Against a 13-0 team that has the depth of talent of Alabama’s Crimson Tide, there are no easy tasks. For the University of Washington in the Peach Bowl college football playoff semifinal (noon Saturday, ESPN), however, it’s all on the defense to make the upset possible. The offense will be busy keeping from being eaten.
The first obvious thing is the sheer size of the Tide’s offensive line. Of the 19 linemen listed on the roster, only one is under 250 pounds. The other 18 average 312 pounds.
Huskies LB Keishawn Bierria said he couldn’t remember a game in his career against a line that big.
“They’re huge,” Bierria said before the team left for Atlanta. “Throughout the year, we’ve faced a lot of big linemen, but across the board, they’re pretty stout. Pretty big.”
Any chance the defense would get psyched out?
“Wouldn’t you want to play against the best?” Bierria said.
Bierria’s attitude was echoed by players and coaches. But the fact is coach Nick Saban could probably rush for 100 yards behind the Tide’s big men, if he has eligibility left.
Instead, Saban will hold the clipboard, and leave the running to a talented stable of bruisers. Alabama’s ground game averages 5.7 yards per carry and 245 yards per game, the 14th-best rushing attack in the nation. Freshman QB Jalen Hurts is the team’s second-leading rusher behind RB Damien Harris.
At six-foot-two and 209 pounds, Hurts easily found huge lanes created by his line — 841 yards and 12 touchdowns.
If for some reason the ground game slows, Hurts has the arm strength to open up room. Hurts threw for 2,592 yards and 22 touchdowns, enjoying his pick of talented, tall receivers.
Alabama averaged of 40.5 points per game and scored on 55 of 62 trips to the red zone.
Defensive coordinator Pete Kwiatkowski said film of Alabama’s 10-0 win over LSU Nov. 5 showed what it would take to slow down the Crimson Tide. The Tigers forced five three-and-outs, recovered a fumble, and made a stop on fourth-and-goal from the one yard line before finally allowing 10 points in the fourth quarter.
“They did a good job of not giving up many big plays,” Kwiatkowski said. “When they did give up big plays, they did a good job in the red zone. They tackled well and executed their game plan.

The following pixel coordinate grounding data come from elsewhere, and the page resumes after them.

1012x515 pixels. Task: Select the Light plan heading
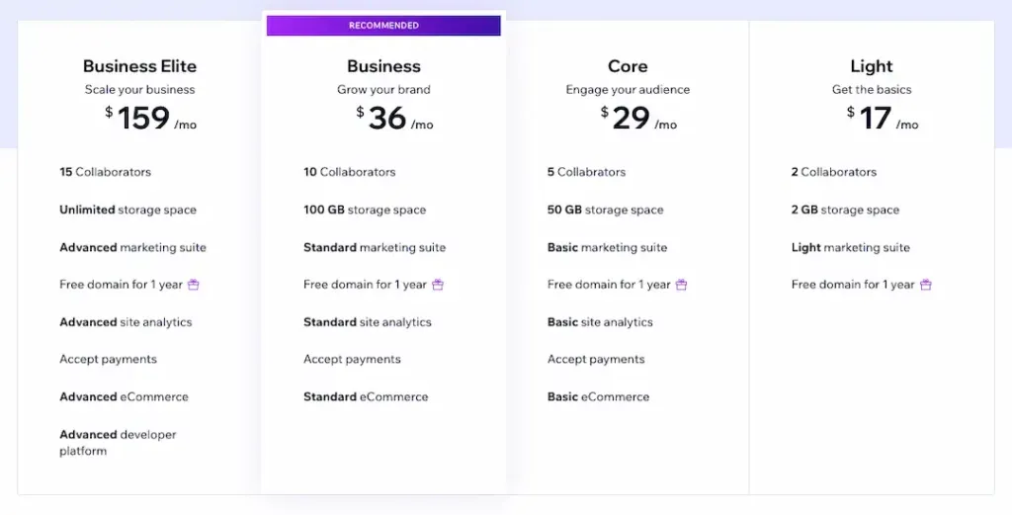(872, 66)
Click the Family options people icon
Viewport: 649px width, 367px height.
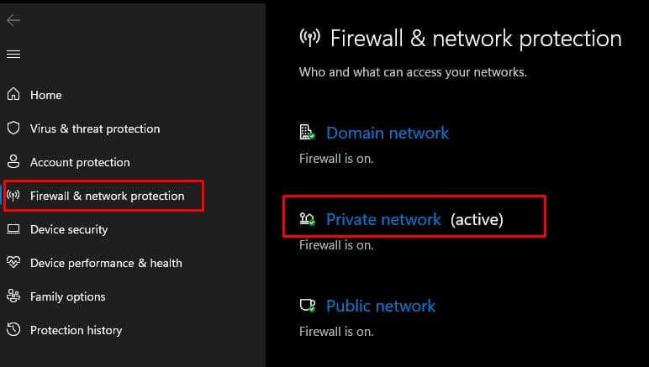click(13, 296)
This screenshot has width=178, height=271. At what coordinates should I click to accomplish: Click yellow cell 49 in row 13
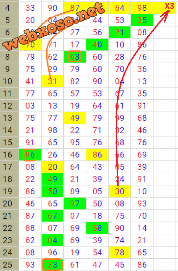pyautogui.click(x=75, y=118)

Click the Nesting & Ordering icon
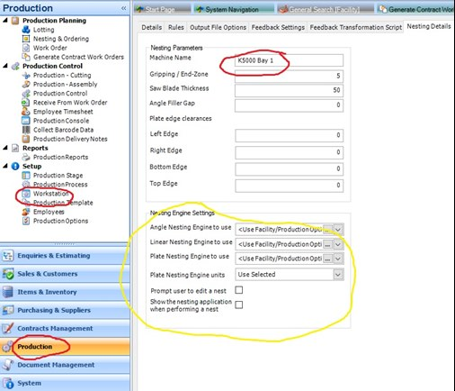[26, 39]
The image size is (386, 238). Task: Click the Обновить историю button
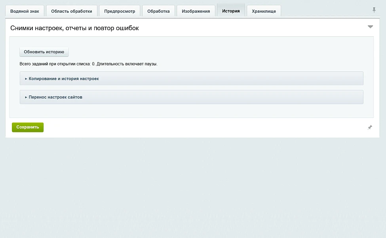[x=44, y=52]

“That’s what it’s going to take. Play with great leverage, keep the ball in the chute and have great tackling. If they get plays on us, we’ve got to do a great job in the red zone and make them earn it.”
Turnovers will be Washington’s best chance to give its offense a shot. The Crimson Tide have coughed up the football 19 times, 10 fumbles and nine interceptions, 68th in the nation in turnovers lost.

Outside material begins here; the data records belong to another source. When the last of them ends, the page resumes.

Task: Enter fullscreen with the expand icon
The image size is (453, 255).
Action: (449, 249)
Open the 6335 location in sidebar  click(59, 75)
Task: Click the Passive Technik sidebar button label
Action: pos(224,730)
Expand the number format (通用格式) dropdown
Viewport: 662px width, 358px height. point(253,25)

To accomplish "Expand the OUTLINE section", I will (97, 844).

That plays into Washington’s hands. The Huskies have the best turnover margin in college football, 14 fumbles and 19 picks, while committing 13 of their own.
Defensive backs coach Jimmy Lake said that the huge gap between the Pac-12 Championship and the semifinal gave staff and players plenty of time to look for possible weaknesses.

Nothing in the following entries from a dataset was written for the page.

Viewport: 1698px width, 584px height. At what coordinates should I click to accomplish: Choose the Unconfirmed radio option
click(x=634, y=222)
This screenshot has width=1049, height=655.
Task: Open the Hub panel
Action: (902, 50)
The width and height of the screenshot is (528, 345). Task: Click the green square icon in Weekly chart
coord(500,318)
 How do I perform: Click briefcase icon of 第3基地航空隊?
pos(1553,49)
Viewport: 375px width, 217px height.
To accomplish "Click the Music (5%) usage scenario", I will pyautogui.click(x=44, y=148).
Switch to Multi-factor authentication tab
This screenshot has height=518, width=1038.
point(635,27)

“There’s stuff you can take from that tape,” Lake said. “There are a couple of teams that played with them for a while, but then they can’t finish at the end. There’s bits and pieces that we can take from defenses that they’ve played against. But at the same time we’ve just got to do what we do and make sure we finish.
“This is awesome to have this much preparation time. You don’t really have to rush and make decisions like you would on a game week, where you have a day and a half to say, ‘OK, this is what we’re doing,’ Now you can sit back and really think about this.”
If Lake spotted any weak points, he didn’t share them with the media. But if the Huskies take the lessons from film and execute at the level they had most of the season, Washington has a chance.
All they have to do is find a way to score against the best defense in the country.